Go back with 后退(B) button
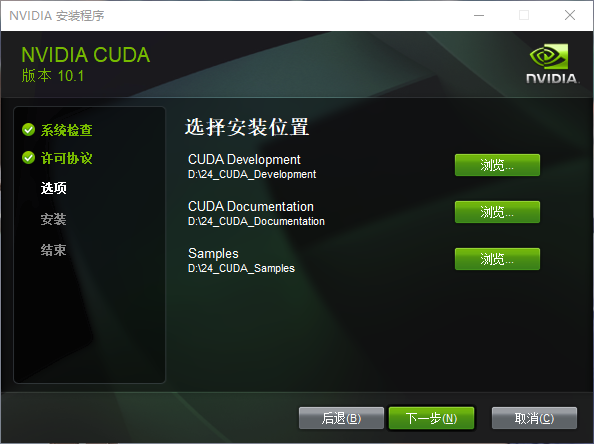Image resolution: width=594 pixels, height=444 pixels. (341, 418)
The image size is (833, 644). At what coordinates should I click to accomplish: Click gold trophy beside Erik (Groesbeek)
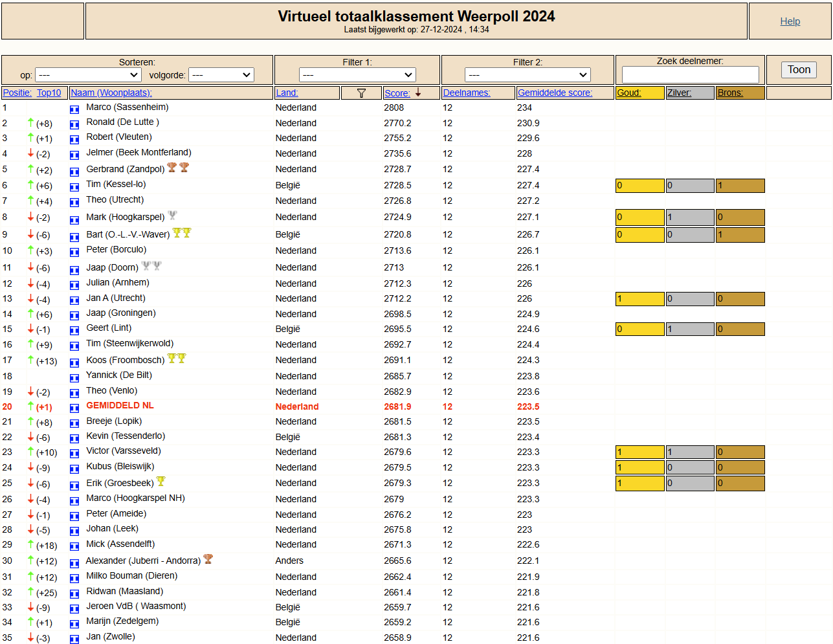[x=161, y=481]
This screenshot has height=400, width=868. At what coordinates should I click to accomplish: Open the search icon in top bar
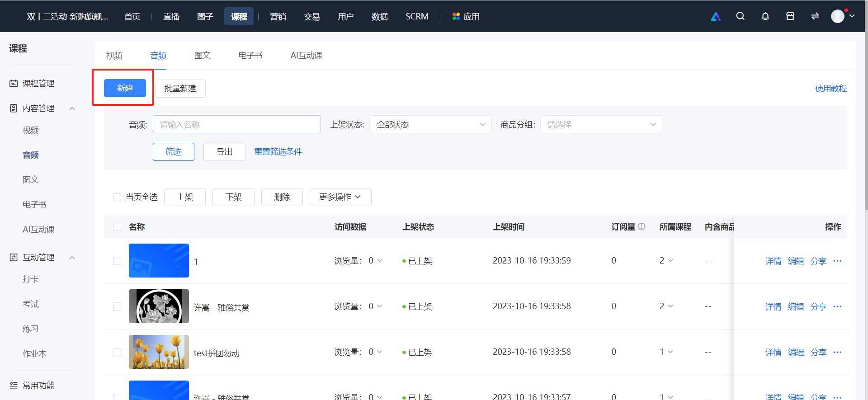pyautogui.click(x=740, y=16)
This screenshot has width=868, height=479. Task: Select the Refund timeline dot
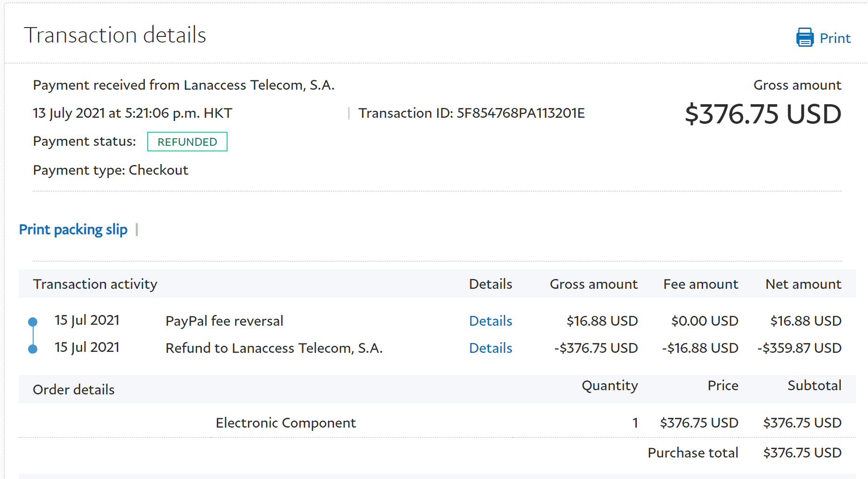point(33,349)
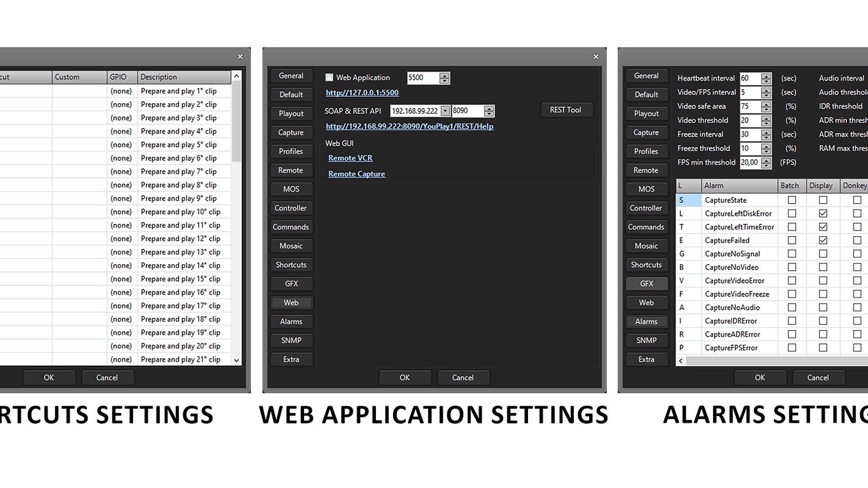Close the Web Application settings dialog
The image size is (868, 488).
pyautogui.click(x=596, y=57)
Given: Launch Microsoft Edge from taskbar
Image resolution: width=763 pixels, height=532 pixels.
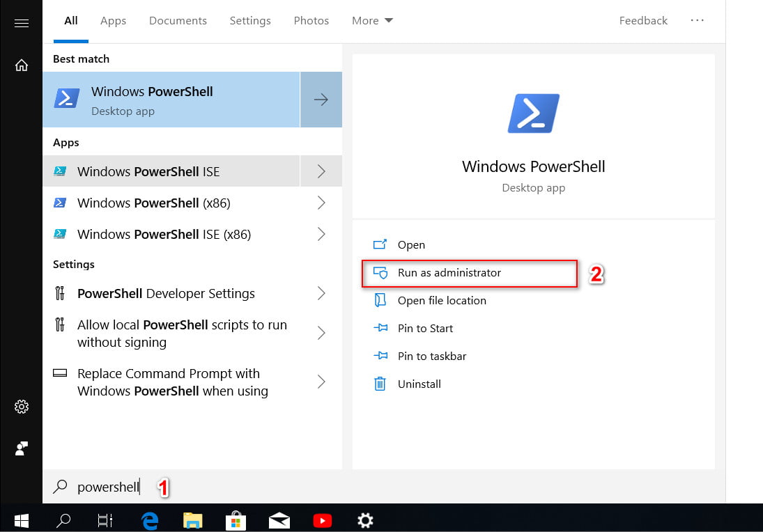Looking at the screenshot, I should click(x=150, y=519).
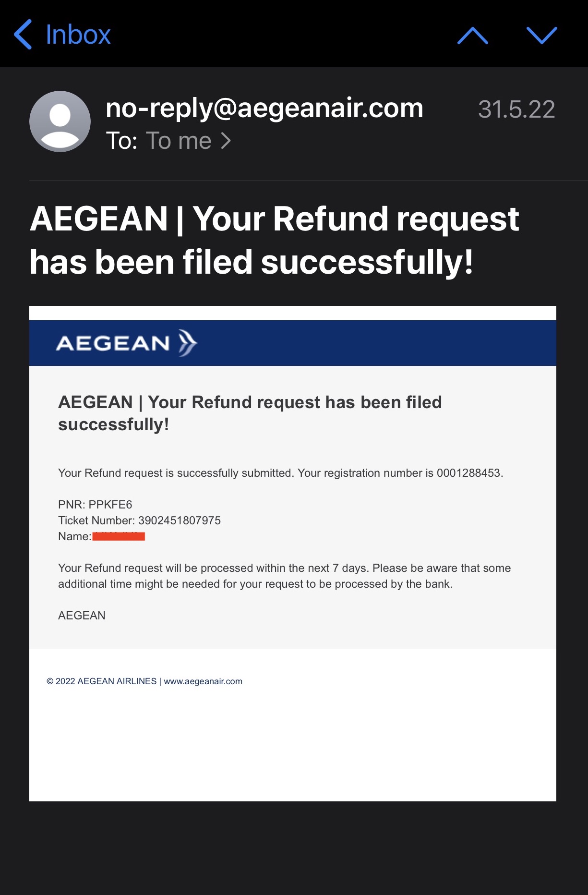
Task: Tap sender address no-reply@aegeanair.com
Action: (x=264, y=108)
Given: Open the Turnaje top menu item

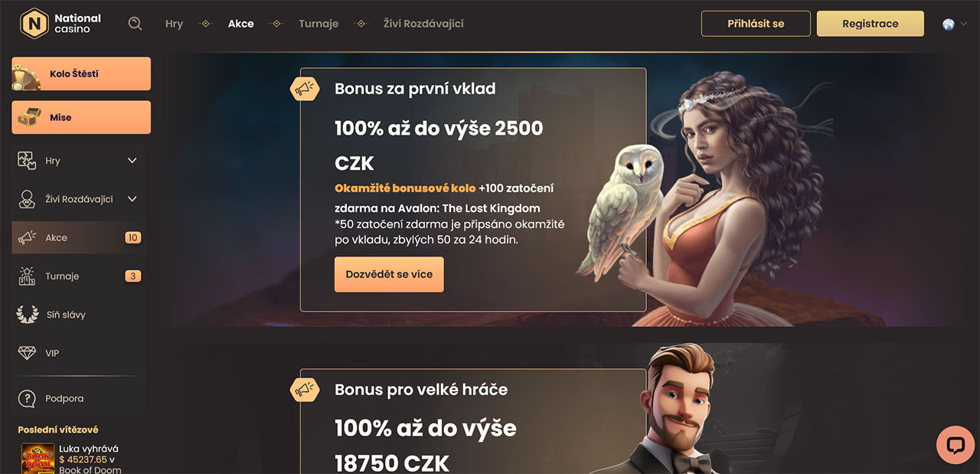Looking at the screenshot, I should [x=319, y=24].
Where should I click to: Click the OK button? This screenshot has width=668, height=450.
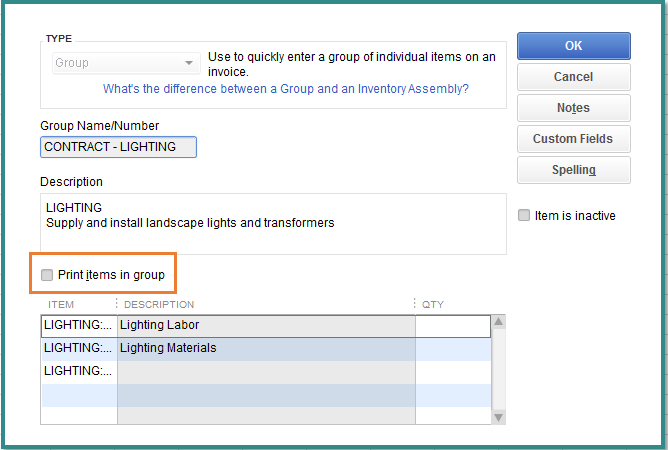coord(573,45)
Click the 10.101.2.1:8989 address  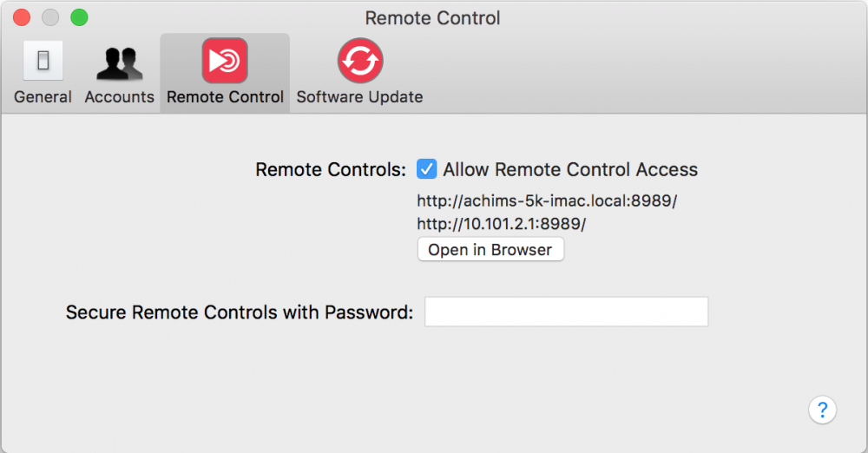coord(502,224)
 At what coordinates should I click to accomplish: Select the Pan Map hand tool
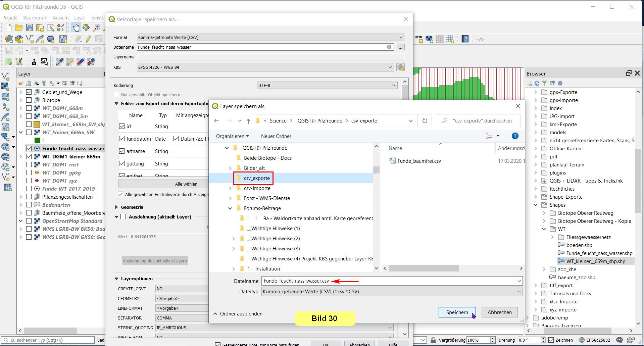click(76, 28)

Work to complete: Retype the entries above exactly. Stop after the line containing "Given: Launch Microsoft Edge from taskbar", and omit the pictures.

Exercise result:
Go back with 后退(B) button
Image resolution: width=594 pixels, height=444 pixels. (341, 418)
The image size is (833, 644). At what coordinates should I click to accomplish: Click gold trophy beside Erik (Groesbeek)
[x=161, y=481]
This screenshot has height=400, width=868. At what coordinates should I click to accomplish: Open the search icon in top bar
pyautogui.click(x=740, y=16)
This screenshot has width=868, height=479. Task: Select the Refund timeline dot
point(33,349)
Close the Web Application settings dialog
The image size is (868, 488).
pyautogui.click(x=596, y=57)
Given: Launch Microsoft Edge from taskbar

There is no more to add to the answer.